< More Monumental Inscriptions
My grateful thanks to Find A Grave contributor Shirley Myers Braunbeck, who took the photos below at Cedar Hill Cemetery, for giving me permission to use them here.
Philip Roger Atcherley was born 28 August 1814 at Whitchurch, Shropshire, England. His wife Mary Howell was also born at Whitchurch, on 19 August 1812. The couple married there on 18 Jan 1836. This was Mary’s second marriage. She had wed William Philip Phillips at Walton on the Hill in Lancashire on 30 December 1834, but within five months of this William died, aged just 28. He was buried at Whitchurch on 23 May 1835. (William himself was widower when he married Mary, having lost both his first wife Maria Davies and their only child Mary Ann Maria Phillips.)

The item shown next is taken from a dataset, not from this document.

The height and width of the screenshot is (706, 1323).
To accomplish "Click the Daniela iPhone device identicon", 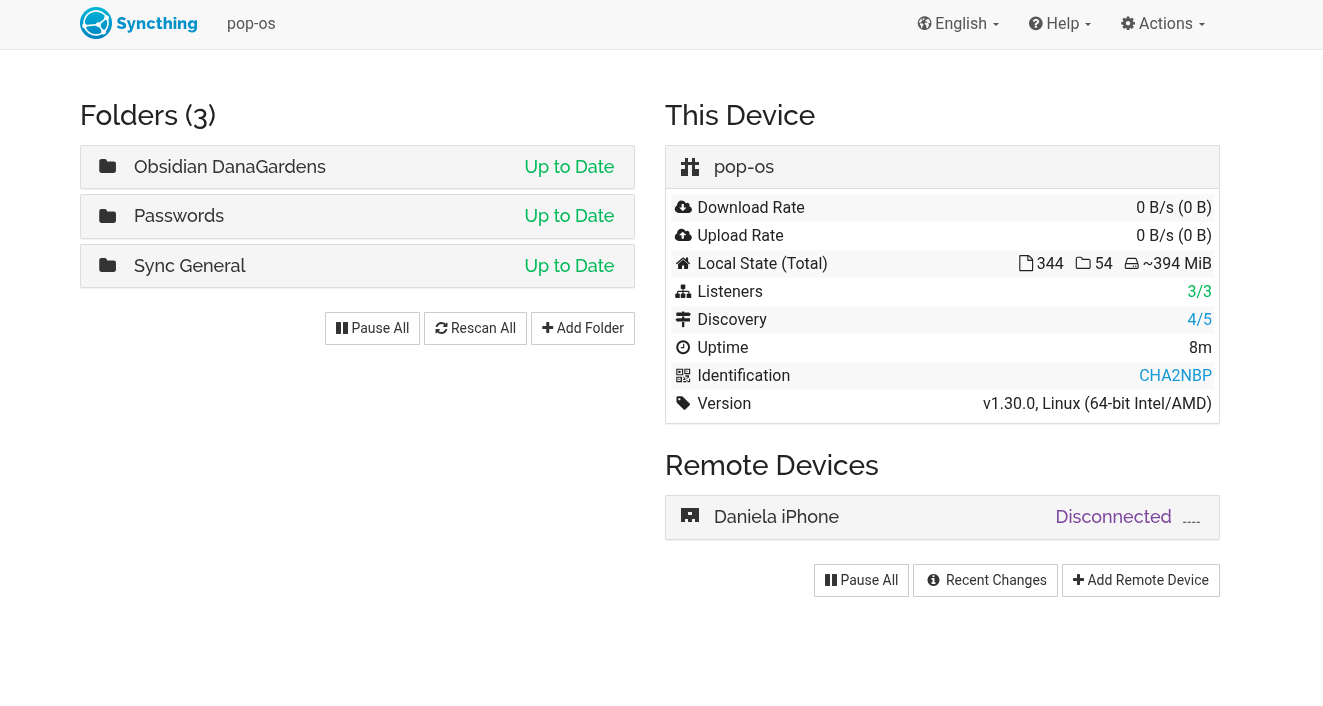I will coord(690,516).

Philip and Mary Atcherley had four children, all born at Whitchurch: Anna, Mary, James Roger, and Sarah. A fiat in bankruptcy was issued against Phillip in 1838, when he was described as a “Mercer, Draper, and Tailor, Dealer and Chapman”. Bankruptcy proceedings rumbled on right through into 1844. This may have been behind Philip’s decision to emigrate to America with his family in 1848. After settling in Newark, Licking County, Ohio Philip established a successful dry goods store. Philip died on 20 Aug 1871, most likely at Newark. His widow Mary passed away there on 13 September 1866.
Philip and Mary’s first child, Anna Atcherley (later known as Annie) was born not in 1838 as shown in the MI above but in May 1837; she was baptised at Whitchurch St Alkmund on 7 June that year. Annie never married, and spent the latter years of her life living with her sister Sarah and brother-in-law Brandt George Smythe in Newark. She died on 20 January 1921.
Although her MI shows that Sarah, Philip and Mary Atcherley’s youngest child, was born in 1843 (when her death was registered her birth date was given as 10 September) she was actually born in 1842 and was baptised on 7 October that year. She married Brandt George Smythe, a lawyer, on 20 December 1865, and died at Newark on 8 Feb 1917.
The Smythe family graves lie next to the Atcherley monument and some can be seen in the background of the picture of above. Brandt’s grave marker, now lying on its back, correctly shows that he lived from 1843 (he was born 21 August that year) to 1931 (he died 15 April). To the right of his marker is that of his grandson Philip Smythe Hervey. Born 2 November 1908, Philip died just a few weeks after his first birthday, on 1 Dec 1909.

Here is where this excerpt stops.